2012-03-27 23:58:38

正体見たり・・・

テーマ:病害虫

写真はモミジの盆栽の枝先です。


盆栽はじめの一歩


以前から,何らかの昆虫によって

皮が食害を受けているのが気になっていました。


モミジの皮をかじる害虫といえば普通はカミキリムシですが,

カミキリムシの場合,皮をぐるっと一周剥いでしまいます。


しかしこのケースでは一箇所を剥ぎ取るだけなので,

「控え目なカミキリ?」と思っていましたが,

最近になってついに犯人を見つけました。


意外なことに正体はミノムシことミノガの幼虫でした。


「ミノムシ」という牧歌的な名前と容姿で得をしていますが

所詮はイモムシです。


と言いつつ,やっぱりひねり潰すのは気が引けて,

草むらに打ち捨てました。


ところで,この記事を書くために調べ物をして知ったのですが,

現在ミノムシの中でもオオミノガは

外来のヤドリバエによって絶滅の危機にあるそうです。


そう言われてみれば大型のミノムシは最近ほとんど見かけません。


「どこにでもあると思っていたのに,気がつくとどこにもない。」


色々な物がそうして静かに日本の中から姿を消しています。


例えば縁側で盆栽の手入れをするお爺さんとか。

2012-03-11 22:27:30

仮設のトリセツ

テーマ:ブログ

仮設住宅をより快適に住みこなすための知恵を紹介するサイト,

「仮設のトリセツ」から,“盆栽ギャラリー”。


http://kasetsukaizou.jimdo.com/仮設の達人/盆栽ギャラリー/


衣食住足りた後,さらに人間らしく,文化的に,

楽しく生きるために必要なのは,

きっとこういうこと。

2012-03-09 14:00:25

ブログは何のために,ブログは誰のために。

テーマ:ブログ

1月16日の記事 で,

「ブログというツールは,思考の整理のために使ってこそ

威力を発揮するものかもしれない」と書きましたが,

実はこの考えは盆栽屋オリジナルのものではありません。


神戸女学院大学名誉教授の内田樹先生によると,

「ブログは「縦穴を掘る」のに向いている。

「縦穴を掘る」というのは,同じ文章を繰り返し読みながら,

同じような文章を繰り返し書きながら「螺旋状」に

だんだん深度を稼いでゆく作業である。

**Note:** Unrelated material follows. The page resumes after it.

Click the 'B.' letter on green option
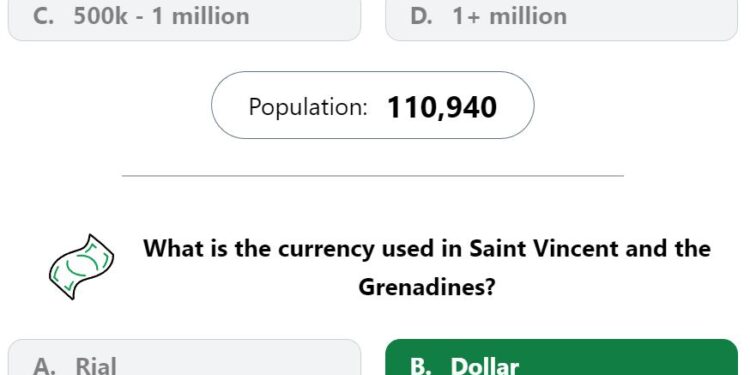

」

のだそうです。

(引用元:http://blog.tatsuru.com/2011/12/29_1301.php


そう考えるとブログの内容というのは

毎回似たような内容でも良いわけで,

同じことを繰り返し綴ることによって思考が整理され,

自らの内に固定化されてゆけば,

それで一つの目的は達せられるのでしょう。


その一方で,ブログという世界に開かれたツールで

「自分を掘り下げる」という内面的な作業を行っていて,

果たして読む人が楽しんでくれるかという問題があるのですが,

それに関連して,某所で書道を教えている先生の言葉が

非常に印象に残っています。


その方によると

「作品作りというのは密室の祈りのようなもので,

普及ということは一切考えていない」

のだそうです。


その方は実際に書道を教えているので

「普及活動」は十分に行っているのですが,

その上で「密室の祈り」というのは

作品制作の実態を的確に表現していると思います。


芸事において,「普及」のために行うことと,

自身の「作品作り」のために行うことの間には,

かなり差があります。


盆栽も「作品作り」ということを考えると

5年先10年先を見据えた作業が必要になりますが,

これから盆栽を始めようという人に

それを強いても付いて来る人は少ないでしょう。


本格的な盆栽を取り巻く「協会」「組合」「展示会」

といった枠組みがいずれも長期低落傾向にあることが

それを証明しています。


かといって初心者にとって取っ付きやすいことだけ

体験してもらおうとすると,

物作りの実際から少し離れて行きます。


盆栽は,木や鉢を世代から世代へと受け継いでゆく文化です。


「文化」というのが大げさなら

「遊び」と言い換えても構いませんが,

いずれにせよ「継承」のためには

一時的な流行に左右されない土台を

日々築いてゆく必要があります。


そしてその「土台作り」こそ盆栽屋にとっての

「密室の祈り」に他なりません。


それならばちょっと開き直って

「盆栽の普及」ということは考えずに,

ブログは「密室の祈りの実況中継」でいいのかなと

思うようになりました。


かといって突然ブログの内容が

呪文の羅列になるということはありませんが,

最近,事に当たっては「覚悟を決める」という感覚が

大事だと思うことが多々あり,その勢いで

ブログについても覚悟を決めてみることにしました。